TASK GOAL -
Count the lines in the material below that contain the word "This". Reply with the number alone.

MATERIAL PROVIDED -
★ ★ ★ ★ ★ ★ ★

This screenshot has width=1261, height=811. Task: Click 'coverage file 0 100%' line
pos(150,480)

★ ★ ★ ★ ★ ★ ★

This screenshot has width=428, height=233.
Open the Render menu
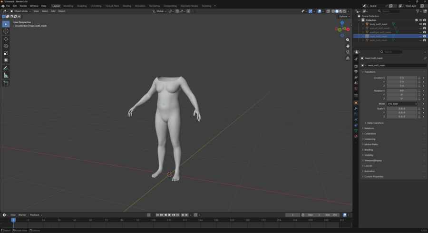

★ ★ ★ ★ ★ ★ ★

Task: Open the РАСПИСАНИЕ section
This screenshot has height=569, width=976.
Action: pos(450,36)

★ ★ ★ ★ ★ ★ ★

FULL OUTPUT -
3